*** Material provided ***

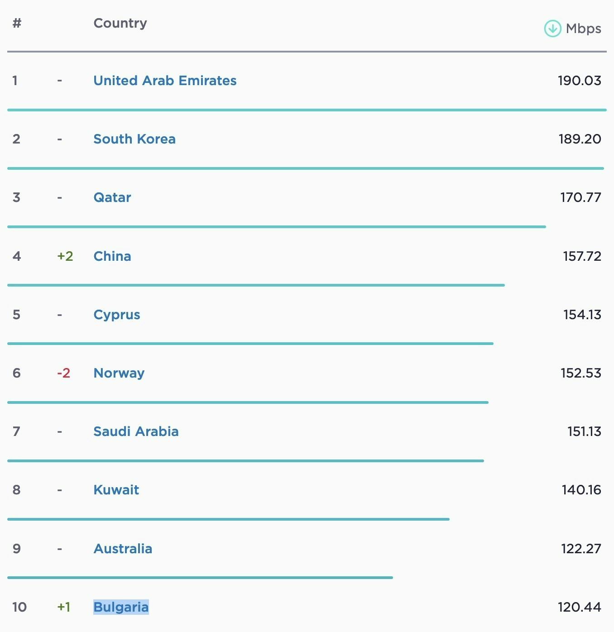Click the highlighted Bulgaria link

click(121, 607)
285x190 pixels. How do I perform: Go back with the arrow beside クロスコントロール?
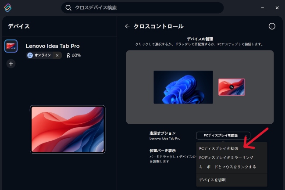(x=127, y=26)
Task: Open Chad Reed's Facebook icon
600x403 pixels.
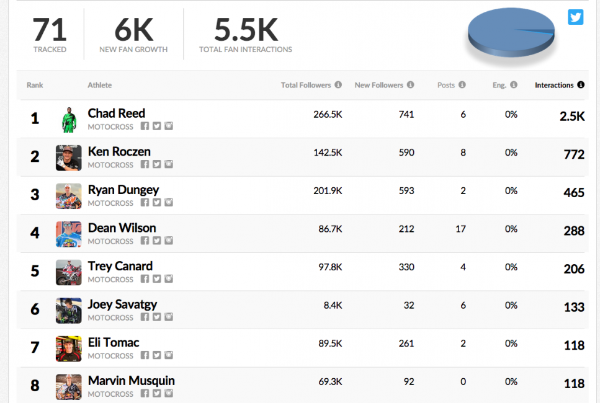Action: click(x=145, y=126)
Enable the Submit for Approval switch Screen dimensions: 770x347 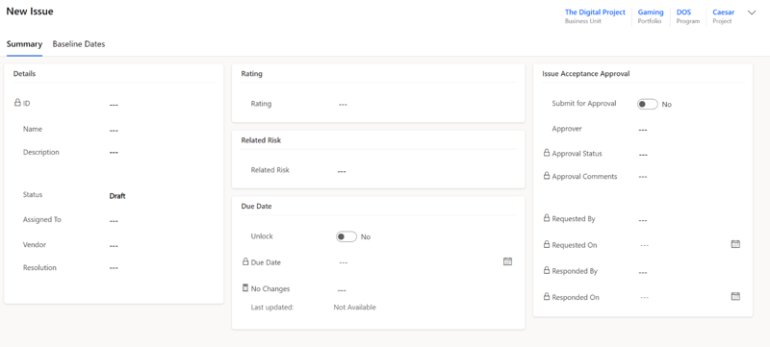647,104
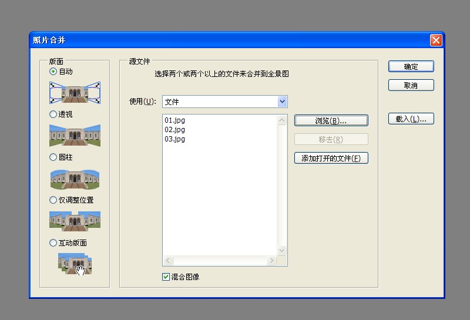Click the Perspective (透视) layout preview icon
This screenshot has height=320, width=470.
pos(75,136)
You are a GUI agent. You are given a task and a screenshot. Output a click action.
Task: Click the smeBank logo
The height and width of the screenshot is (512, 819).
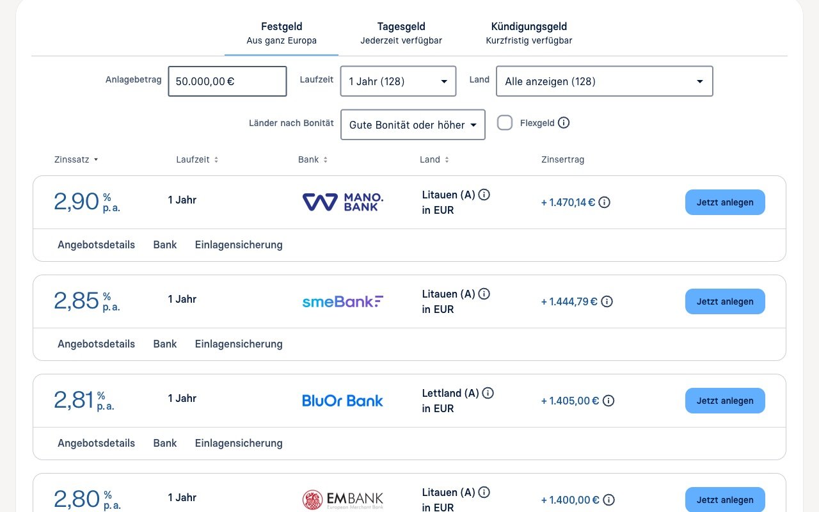coord(343,301)
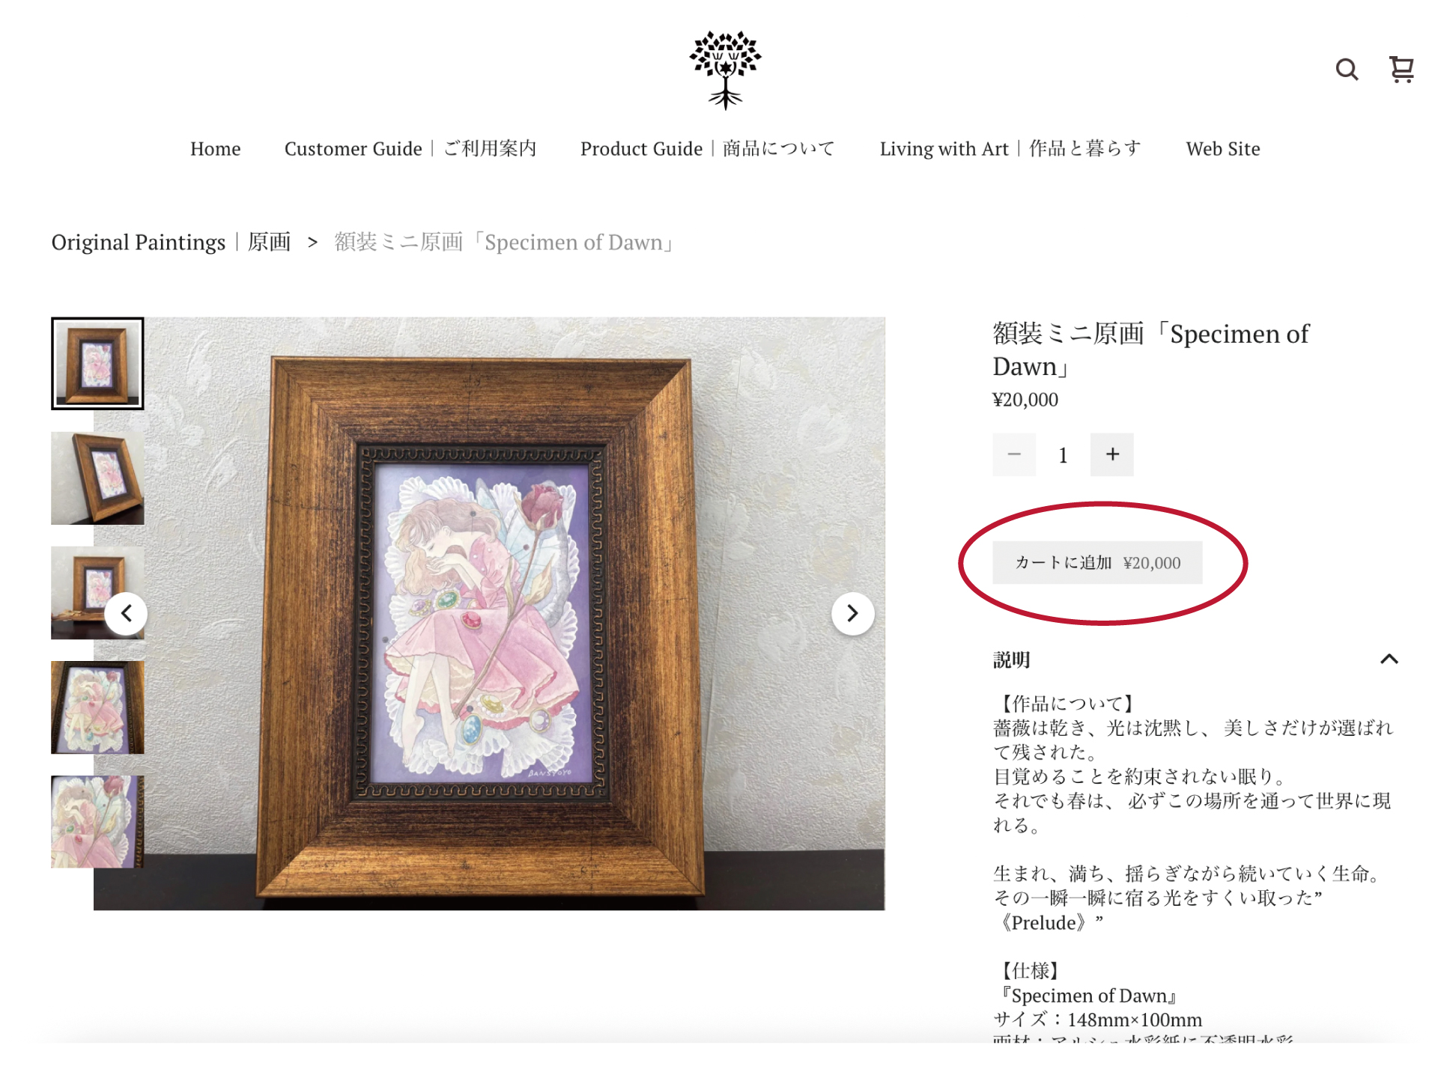Go to Living with Art | 作品と暮らす
This screenshot has height=1078, width=1438.
coord(1010,149)
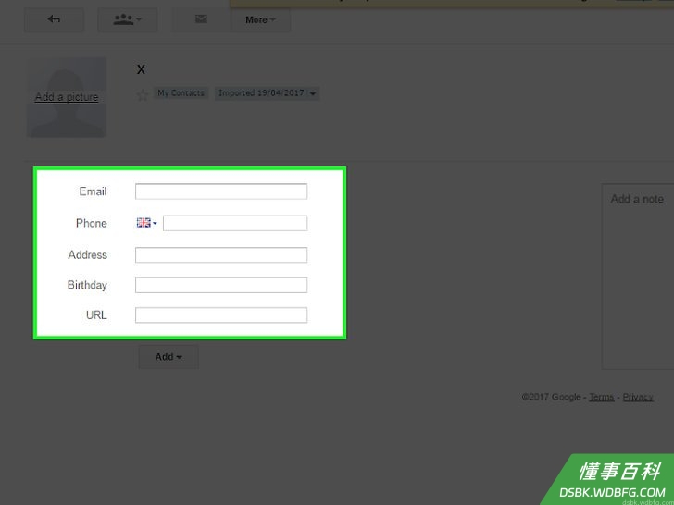The image size is (674, 505).
Task: Select the contact photo placeholder
Action: point(67,97)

*** End of Material provided ***

• _Directions for this task_
Copy exactly the lines from the line that contains "The height and" through the last line of the records above, both ends included, but leave out the pictures.

• _Solved exercise_
The height and width of the screenshot is (512, 819).
coord(343,301)
Go to Living with Art | 作品と暮らす
This screenshot has height=1078, width=1438.
coord(1010,149)
The image size is (674, 505).
Task: Select the contact photo placeholder
Action: point(67,97)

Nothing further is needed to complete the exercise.